Re: [Nmh-workers] nmh architecture discussion: format engine character s

From: Ken Hornstein
Subject: Re: [Nmh-workers] nmh architecture discussion: format engine character set
Date: Tue, 11 Aug 2015 12:28:39 -0400

>I am in no way an expert on this.  But, I won't let that stop me.

Welcome to the club!  I think we're all in the same boat in that

>It seems to me that the only solution is to use Unicode internally.
>Disgusting as it seems to those of us who are old enough to hoard
>bytes, we might want to consider using something other than UTF-8
>for the internal representation.  Using UTF-16 wouldn't be horrible
>but I recall that the Unicode folks made a botch of things so that
>one really needs 24 bits now, which really means using 32 internally.

AFAICT ... there is probably no advantage in using UTF-16 or UTF-32
versus UTF-8.

People might think that you gain something because with UTF-16 two
bytes == 1 character.  But that's only true for things in the Basic
Multilingual Plane, and people are now telling us 🖕 because they want
to send emoji in email which are NOT part of the BMP, which means we
have to start dealing with 💩 like surrogate pairs.
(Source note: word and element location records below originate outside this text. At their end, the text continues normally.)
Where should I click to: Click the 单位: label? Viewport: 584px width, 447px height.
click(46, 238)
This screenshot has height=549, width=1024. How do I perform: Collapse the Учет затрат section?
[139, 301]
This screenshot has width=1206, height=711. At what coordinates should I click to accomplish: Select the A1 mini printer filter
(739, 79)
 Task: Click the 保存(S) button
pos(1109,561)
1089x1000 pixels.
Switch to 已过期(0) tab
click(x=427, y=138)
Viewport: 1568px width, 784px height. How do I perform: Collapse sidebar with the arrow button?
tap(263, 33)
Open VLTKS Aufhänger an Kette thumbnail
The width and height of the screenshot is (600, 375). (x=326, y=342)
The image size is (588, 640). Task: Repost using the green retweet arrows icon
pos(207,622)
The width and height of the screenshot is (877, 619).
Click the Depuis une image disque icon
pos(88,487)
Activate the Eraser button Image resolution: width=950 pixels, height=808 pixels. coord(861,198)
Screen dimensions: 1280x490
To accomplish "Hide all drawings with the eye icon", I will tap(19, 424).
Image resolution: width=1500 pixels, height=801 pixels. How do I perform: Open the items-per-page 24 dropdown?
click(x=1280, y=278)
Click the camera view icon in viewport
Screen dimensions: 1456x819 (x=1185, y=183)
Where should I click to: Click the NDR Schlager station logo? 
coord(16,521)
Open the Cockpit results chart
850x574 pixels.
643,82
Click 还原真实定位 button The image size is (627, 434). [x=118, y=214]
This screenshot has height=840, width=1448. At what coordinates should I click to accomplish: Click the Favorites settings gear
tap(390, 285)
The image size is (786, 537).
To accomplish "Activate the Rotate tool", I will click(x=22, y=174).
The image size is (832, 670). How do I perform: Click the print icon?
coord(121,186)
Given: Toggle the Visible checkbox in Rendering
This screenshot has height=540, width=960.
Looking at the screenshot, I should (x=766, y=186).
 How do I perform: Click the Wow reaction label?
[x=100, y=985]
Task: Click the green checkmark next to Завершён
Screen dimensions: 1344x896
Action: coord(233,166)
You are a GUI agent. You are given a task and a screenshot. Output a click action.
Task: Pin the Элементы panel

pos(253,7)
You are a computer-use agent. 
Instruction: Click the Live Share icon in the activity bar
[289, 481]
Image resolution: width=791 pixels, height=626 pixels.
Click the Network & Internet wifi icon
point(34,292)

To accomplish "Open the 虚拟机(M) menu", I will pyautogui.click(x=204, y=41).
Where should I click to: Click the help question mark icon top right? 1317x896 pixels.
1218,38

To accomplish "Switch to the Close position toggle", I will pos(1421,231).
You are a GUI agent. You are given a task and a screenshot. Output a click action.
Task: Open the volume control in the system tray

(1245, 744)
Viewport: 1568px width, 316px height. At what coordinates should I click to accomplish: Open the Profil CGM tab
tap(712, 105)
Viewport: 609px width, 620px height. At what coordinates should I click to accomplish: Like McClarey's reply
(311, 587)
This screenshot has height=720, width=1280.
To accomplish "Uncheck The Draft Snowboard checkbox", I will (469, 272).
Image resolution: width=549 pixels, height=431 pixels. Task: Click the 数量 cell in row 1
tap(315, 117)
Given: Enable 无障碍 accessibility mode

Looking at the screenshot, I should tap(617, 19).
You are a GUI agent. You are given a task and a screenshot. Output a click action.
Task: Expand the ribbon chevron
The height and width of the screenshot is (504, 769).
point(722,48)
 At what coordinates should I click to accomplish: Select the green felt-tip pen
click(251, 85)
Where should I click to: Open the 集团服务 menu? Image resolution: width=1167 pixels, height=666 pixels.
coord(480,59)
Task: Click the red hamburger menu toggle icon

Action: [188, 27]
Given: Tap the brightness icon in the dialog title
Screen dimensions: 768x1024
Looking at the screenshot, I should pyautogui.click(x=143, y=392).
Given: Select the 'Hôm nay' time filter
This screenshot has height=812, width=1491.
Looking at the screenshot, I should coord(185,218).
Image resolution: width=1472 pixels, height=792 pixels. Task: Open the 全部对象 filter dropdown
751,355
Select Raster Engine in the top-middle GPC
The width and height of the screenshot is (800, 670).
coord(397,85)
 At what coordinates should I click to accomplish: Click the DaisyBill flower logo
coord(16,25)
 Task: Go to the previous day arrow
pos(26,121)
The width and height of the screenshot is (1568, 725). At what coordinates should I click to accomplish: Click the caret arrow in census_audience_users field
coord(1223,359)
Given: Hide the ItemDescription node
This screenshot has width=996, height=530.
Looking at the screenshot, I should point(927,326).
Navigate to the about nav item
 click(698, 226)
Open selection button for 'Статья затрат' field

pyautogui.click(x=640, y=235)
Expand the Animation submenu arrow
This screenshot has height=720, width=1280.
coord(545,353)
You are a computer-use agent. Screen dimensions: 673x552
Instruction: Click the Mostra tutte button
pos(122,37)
And really, even
with just the BMP combining characters toss that idea out of the window
UTF-32 lets you say 4 bytes == 1 character ... but do we care about
'characters' or 'column positions'?

So given that, I think sticking with UTF-8 is preferrable; it has the
nice property that we can represent text as C strings and it's just
ASCII if you're living in a 7-bit world.

>On the output side, we just have to do the best we can if characters in
>the input locale can't be represented in the output locale.  This is
>independent of the internal representation.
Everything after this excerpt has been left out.